Amid the various picket lines and rallies, the table also sponsored daily leadership classes for union and community activists. On Wednesday, I sat in on one of those classes, held, as many such activities have long been held, in a church basement. Roughly 250 activists from a range of groups—among them SEIU, CTUL, the Laborers Union, and several renters’ organizations—were arrayed around the room, before breaking into several classes. I chose to attend the one on political theater, which was really a dress rehearsal for a performance at the Solhem Companies, one of the city’s premiere apartment building developers, set for the following day.
Backed by the other groups at the table, CTUL members who work in residential construction (an almost entirely non-union industry in the United States) and members of low-income renters’ groups want developers to empower an independent monitor to survey working conditions in the industry. Modeled after the program that non-union farmworkers were able to win in Immokalee, Florida, CTUL hopes to pressure companies like Solhem to agree to abide by a monitor’s rulings as they build new housing in the Twin Cities.
The players engaged in the rehearsal consisted of CTUL members and activists in renters’ rights groups. They moved in circles, one group carrying cardboard likenesses of red fish, the other of blue fish. Initially, I assumed the reds were workers and the blues were management. As with many of my assumptions, I was wrong. The reds were indeed workers, but the blues were renters; they were opposed in this instance because companies like Solhem have told them that if they pay their construction workers more, rents will rise and the renters won’t be able to afford them.
But the workers are the same people who want to rent.
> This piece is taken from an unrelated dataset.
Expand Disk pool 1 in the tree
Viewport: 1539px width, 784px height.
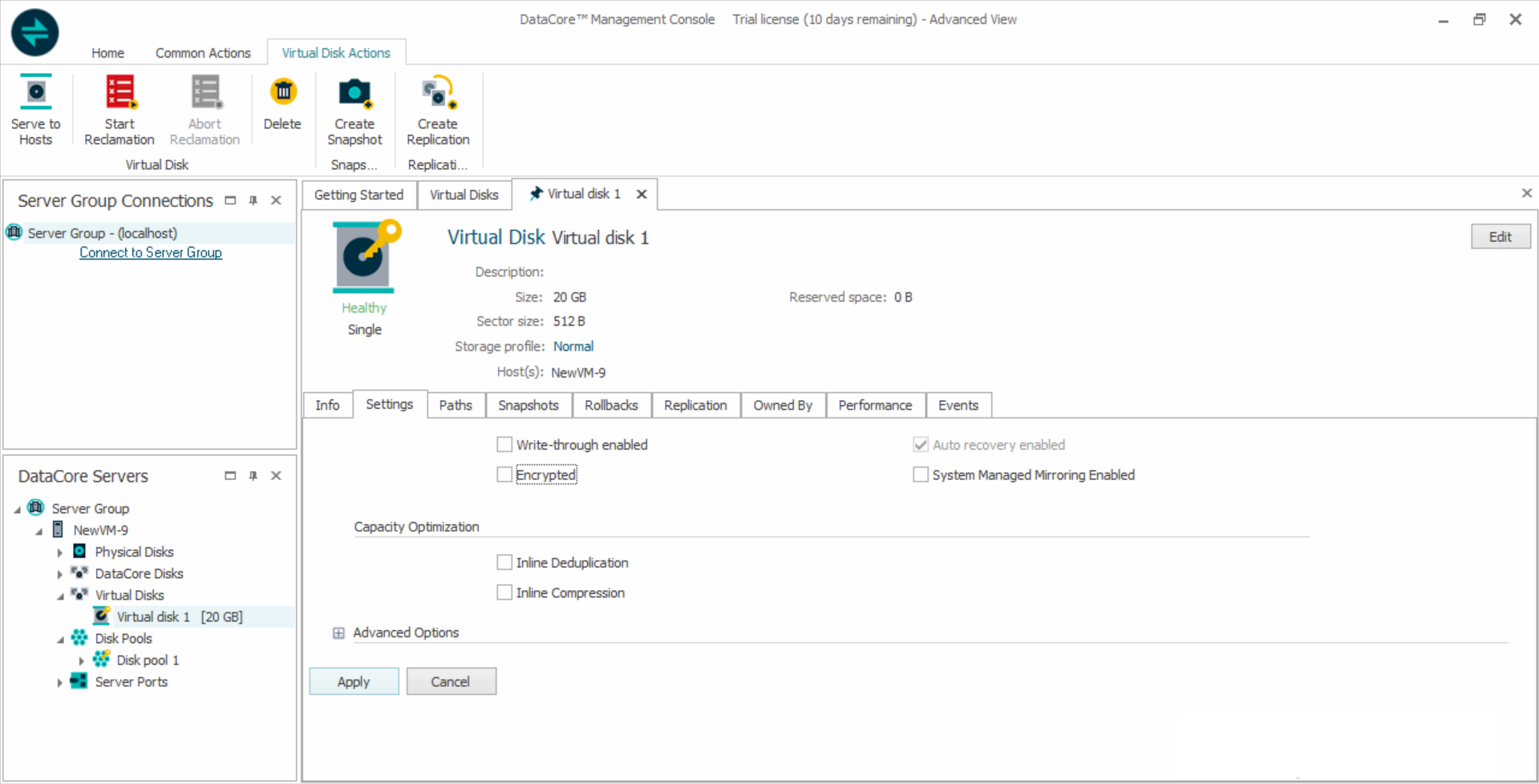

And so, even as the two groups warily circled each other and occasionally sparred, one worker fish and one renter fish began a fishy colloquy, and recognizing their commonality of interest, turned their cardboard placards inside out to reveal two purple fishes, combining red and blue.
The director of this pageant, whose job required combining choreography and method acting in the manner of Jerome Robbins or Lee Strasberg, was the leader of CTUL’s construction campaign, Carlos Garcia Velasco. He came by his multiple callings honestly; his parents were leaders of California’s legendary Teatro Campesino in the days of Cesar Chavez.
Throughout the week, strikes were settled and wages won. SEIU janitors won immediate hourly raises to $20. St. Paul’s teachers won a substantial wage increase, as did Minneapolis’s snow-plow maintenance crews and other city-employed laborers. Wage increases for the state’s nursing home workers looked to be a sure thing, and the immigrant men and women of CTUL who work in downtown Minneapolis’s offices and hotels looked forward to the creation of yet another table: a Labor Standards Board that will give them a voice in the conditions of their work.
“This is a beautiful country that we’ve come to,” Paulina, an immigrant from Ecuador who cleans office buildings in the Twin Cities, told Minneapolis City Council members at last week’s hearing. “We’re asking you to let us have our voices heard in the decisions that affect us and our families. And,” she paused, gesturing to a roomful of workers and activists, “we’re here as a bigger team. That’s how we hope to make this happen.”
Not a general strike, to be sure, but general enough to get results.